Let's address some of this destructive criticism:
'Idiot, why aren't you asking the tough questions?'
This is probably the most common complaint both myself and Liam Keen are asked when things are not going well. It's also the most disappointing.
Integrity and transparency are absolutely essential if you want to succeed in this business.
The tough questions are always asked, but we can only report on the answers we receive.
And sometimes those retorts and explanations are not satisfactory to the fanbase which in-turn triggers the same 'ask the tough questions' response – it's a vicious cycle at times.
'What do you know? You're just a Middlesbrough fan!'
I am indeed a Middlesbrough fan, you can never change the club you support.
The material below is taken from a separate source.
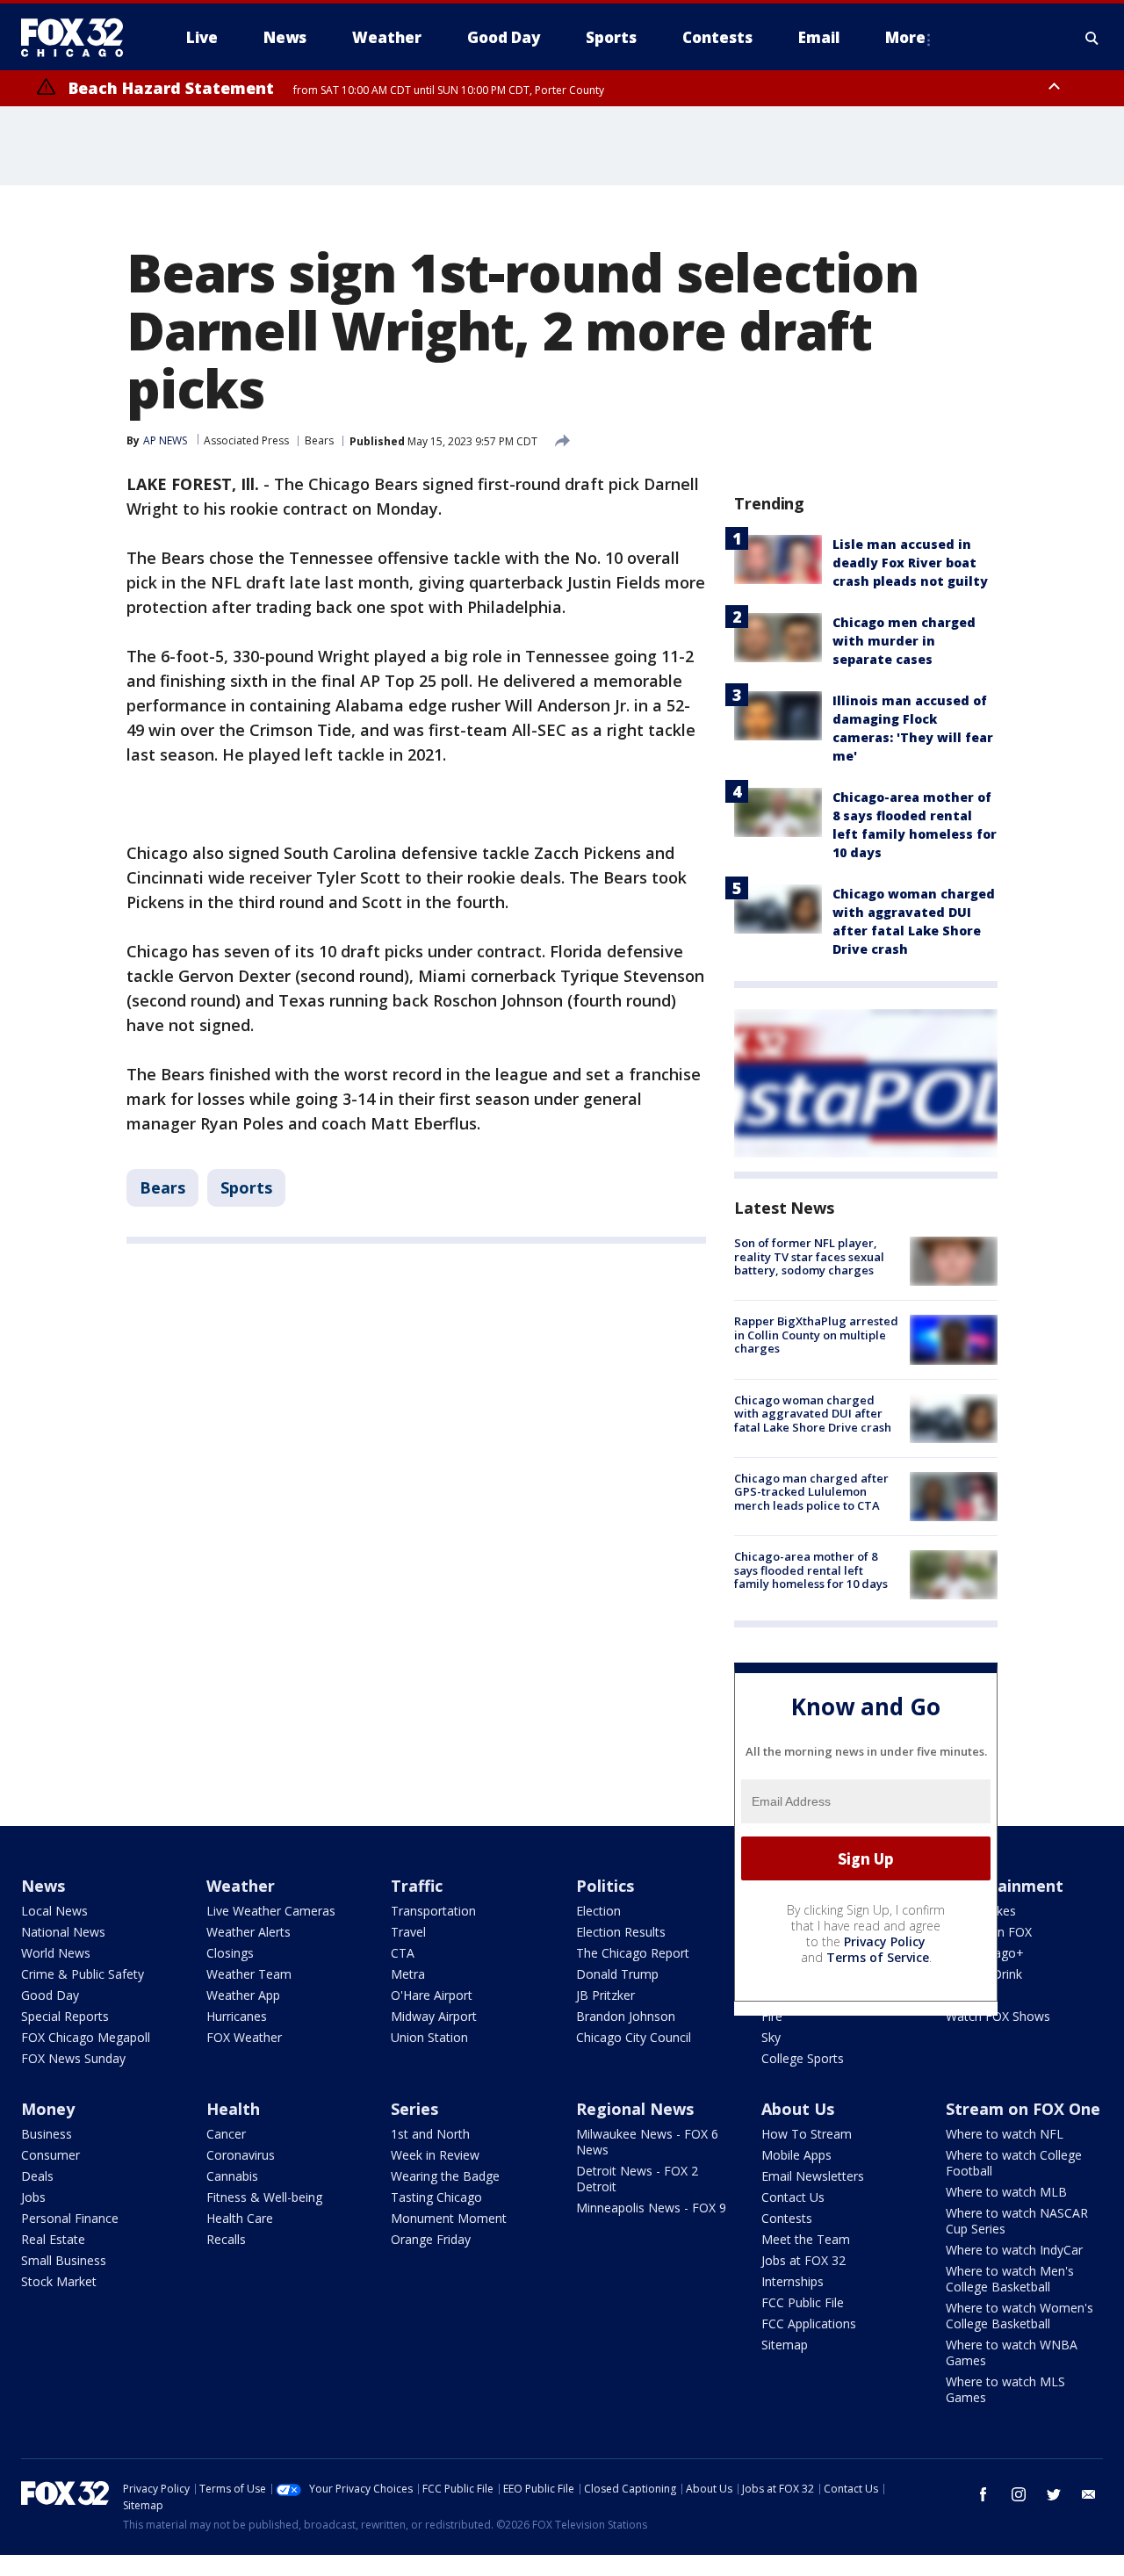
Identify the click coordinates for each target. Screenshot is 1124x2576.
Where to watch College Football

Coming into this job in 2015, I had no affiliation with the football clubs the newspaper was covering.
But over the years, I have developed a real emotional attachment with Wolves. In my opinion, there hasn't been a better club to cover in the past decade.
Promotion, new ownership, star players, six different managers, memorable wins, cup semi-finals, famous victories, damaging defeats, European football – it's been an honour to cover the club.
And like most fans, I'm also hurting. I hope you can see that in text, analysis videos, post-match interviews and the podcasts.
Social media isn't going away anytime soon and therefore a certain amount of toxicity will always remain toward journalists.
The very small amount of comments and digs thankfully don't affect me, no journalist will ever have a 100 per cent approval rate.
But I have seen good young reporters walk away from the industry because of online abuse – nobody's mental health deserves to be compromised.
In terms of Wolves' season, with Manchester City set to visit Molineux next, it may get worse on the pitch before it gets better.
To those who will inevitably want to voice their grievances, all I ask is to think twice about what you're writing before pressing send.